[BEGIN Exercise material]

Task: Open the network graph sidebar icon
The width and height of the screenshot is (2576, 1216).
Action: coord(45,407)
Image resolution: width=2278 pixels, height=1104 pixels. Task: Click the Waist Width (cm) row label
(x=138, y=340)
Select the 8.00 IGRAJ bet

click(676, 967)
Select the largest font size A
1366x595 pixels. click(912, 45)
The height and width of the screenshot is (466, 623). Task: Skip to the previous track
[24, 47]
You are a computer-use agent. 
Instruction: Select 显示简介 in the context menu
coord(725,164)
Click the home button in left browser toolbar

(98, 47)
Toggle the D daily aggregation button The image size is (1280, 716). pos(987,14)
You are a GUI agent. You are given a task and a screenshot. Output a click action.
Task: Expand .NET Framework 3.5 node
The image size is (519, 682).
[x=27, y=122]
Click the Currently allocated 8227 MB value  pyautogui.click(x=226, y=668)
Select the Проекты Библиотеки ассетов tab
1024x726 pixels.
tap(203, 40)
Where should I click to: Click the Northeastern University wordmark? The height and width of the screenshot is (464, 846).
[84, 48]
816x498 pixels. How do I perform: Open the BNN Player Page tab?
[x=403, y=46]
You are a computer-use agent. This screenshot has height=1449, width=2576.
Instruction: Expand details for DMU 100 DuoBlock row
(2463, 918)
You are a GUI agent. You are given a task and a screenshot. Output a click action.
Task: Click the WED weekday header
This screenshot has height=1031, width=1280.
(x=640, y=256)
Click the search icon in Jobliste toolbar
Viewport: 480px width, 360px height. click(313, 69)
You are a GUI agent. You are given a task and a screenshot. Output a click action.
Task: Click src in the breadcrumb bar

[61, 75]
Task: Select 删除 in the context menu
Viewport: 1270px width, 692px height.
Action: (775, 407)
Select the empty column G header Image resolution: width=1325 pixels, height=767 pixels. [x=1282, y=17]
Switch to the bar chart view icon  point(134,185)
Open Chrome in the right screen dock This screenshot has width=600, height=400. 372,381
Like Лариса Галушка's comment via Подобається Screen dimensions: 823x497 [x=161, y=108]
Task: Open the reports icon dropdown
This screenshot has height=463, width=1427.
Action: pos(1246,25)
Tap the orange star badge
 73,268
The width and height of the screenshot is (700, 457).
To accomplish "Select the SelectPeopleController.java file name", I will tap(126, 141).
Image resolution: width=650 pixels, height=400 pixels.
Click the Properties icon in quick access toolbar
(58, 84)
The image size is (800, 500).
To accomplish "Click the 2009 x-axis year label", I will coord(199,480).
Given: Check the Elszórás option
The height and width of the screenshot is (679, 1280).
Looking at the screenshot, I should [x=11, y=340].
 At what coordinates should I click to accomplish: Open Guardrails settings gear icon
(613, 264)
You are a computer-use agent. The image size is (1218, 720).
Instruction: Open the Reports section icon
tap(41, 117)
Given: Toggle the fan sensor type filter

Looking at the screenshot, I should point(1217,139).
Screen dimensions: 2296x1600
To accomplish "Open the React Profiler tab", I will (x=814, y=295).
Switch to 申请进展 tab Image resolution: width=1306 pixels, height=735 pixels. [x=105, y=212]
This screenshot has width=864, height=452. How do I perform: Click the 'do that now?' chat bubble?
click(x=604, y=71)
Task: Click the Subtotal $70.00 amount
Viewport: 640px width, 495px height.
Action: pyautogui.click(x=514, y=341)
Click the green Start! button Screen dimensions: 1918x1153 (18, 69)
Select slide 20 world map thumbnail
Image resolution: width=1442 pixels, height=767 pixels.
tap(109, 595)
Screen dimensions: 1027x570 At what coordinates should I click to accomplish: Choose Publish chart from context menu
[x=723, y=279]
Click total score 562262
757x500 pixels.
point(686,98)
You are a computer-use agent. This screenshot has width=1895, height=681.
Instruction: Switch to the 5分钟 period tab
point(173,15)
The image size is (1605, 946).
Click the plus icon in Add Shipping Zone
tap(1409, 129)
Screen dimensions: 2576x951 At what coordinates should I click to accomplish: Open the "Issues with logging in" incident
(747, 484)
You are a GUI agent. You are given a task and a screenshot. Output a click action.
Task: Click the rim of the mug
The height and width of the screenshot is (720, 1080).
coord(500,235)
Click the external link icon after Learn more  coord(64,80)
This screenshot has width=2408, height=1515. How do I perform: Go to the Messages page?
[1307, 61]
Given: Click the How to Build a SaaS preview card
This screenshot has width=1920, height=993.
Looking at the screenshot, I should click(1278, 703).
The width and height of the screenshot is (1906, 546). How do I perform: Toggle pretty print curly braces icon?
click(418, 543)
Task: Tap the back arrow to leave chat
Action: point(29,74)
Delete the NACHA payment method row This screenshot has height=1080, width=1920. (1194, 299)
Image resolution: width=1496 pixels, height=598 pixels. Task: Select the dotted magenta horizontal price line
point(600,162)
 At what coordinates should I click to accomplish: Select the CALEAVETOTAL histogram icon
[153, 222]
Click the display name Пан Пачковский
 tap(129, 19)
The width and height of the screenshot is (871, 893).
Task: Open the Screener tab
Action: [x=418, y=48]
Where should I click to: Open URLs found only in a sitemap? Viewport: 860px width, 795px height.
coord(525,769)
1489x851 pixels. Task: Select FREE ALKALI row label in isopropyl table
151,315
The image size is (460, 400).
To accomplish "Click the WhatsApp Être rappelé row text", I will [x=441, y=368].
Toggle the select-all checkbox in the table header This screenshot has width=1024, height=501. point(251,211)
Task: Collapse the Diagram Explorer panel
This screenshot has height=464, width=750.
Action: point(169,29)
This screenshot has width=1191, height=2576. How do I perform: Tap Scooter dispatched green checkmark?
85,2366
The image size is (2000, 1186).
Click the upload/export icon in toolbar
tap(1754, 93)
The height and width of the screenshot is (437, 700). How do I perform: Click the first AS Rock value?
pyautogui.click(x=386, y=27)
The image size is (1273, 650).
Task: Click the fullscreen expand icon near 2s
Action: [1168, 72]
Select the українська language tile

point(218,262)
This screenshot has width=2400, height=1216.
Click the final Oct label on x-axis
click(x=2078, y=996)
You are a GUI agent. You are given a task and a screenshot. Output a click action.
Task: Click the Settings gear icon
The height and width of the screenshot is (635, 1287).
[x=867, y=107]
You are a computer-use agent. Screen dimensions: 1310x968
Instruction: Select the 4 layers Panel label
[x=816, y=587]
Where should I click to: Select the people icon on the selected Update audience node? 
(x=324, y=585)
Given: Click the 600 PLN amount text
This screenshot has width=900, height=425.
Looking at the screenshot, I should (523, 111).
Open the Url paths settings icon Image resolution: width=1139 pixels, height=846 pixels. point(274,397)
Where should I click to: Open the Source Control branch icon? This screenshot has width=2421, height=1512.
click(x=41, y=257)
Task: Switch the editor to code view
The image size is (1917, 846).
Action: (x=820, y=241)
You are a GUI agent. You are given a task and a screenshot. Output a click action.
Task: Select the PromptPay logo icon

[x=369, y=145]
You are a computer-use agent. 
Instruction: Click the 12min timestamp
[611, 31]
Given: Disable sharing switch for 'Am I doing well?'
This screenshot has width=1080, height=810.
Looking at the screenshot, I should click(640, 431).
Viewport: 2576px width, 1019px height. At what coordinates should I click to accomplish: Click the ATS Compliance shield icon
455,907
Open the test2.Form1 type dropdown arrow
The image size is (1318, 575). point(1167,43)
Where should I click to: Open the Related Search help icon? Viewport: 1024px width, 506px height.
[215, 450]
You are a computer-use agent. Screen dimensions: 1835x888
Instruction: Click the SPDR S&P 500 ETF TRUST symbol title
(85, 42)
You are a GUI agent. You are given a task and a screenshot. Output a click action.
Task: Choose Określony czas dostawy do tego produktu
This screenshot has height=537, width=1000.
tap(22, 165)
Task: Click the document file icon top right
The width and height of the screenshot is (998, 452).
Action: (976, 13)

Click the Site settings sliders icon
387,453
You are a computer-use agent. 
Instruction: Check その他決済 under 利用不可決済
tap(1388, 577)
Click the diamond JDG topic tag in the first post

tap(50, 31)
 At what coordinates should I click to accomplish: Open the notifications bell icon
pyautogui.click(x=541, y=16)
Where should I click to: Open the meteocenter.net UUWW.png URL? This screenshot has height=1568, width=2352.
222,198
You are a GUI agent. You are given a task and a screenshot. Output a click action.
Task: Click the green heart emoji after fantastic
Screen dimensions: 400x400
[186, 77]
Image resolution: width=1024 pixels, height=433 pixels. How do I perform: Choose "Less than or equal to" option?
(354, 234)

[END Exercise material]

Reproduce the lines of the data above verbatim, beginning at the line that contains "1489x851 pixels. Task: Select" and stopping after the line that contains "(x=324, y=585)".

1489x851 pixels. Task: Select FREE ALKALI row label in isopropyl table
151,315
The image size is (460, 400).
To accomplish "Click the WhatsApp Être rappelé row text", I will [x=441, y=368].
Toggle the select-all checkbox in the table header This screenshot has width=1024, height=501. point(251,211)
Task: Collapse the Diagram Explorer panel
This screenshot has height=464, width=750.
Action: point(169,29)
This screenshot has width=1191, height=2576. How do I perform: Tap Scooter dispatched green checkmark?
85,2366
The image size is (2000, 1186).
Click the upload/export icon in toolbar
tap(1754, 93)
The height and width of the screenshot is (437, 700). How do I perform: Click the first AS Rock value?
pyautogui.click(x=386, y=27)
The image size is (1273, 650).
Task: Click the fullscreen expand icon near 2s
Action: [1168, 72]
Select the українська language tile

point(218,262)
This screenshot has width=2400, height=1216.
Click the final Oct label on x-axis
click(x=2078, y=996)
You are a GUI agent. You are given a task and a screenshot. Output a click action.
Task: Click the Settings gear icon
The height and width of the screenshot is (635, 1287).
[x=867, y=107]
You are a computer-use agent. Screen dimensions: 1310x968
Instruction: Select the 4 layers Panel label
[x=816, y=587]
Where should I click to: Select the people icon on the selected Update audience node? 
(x=324, y=585)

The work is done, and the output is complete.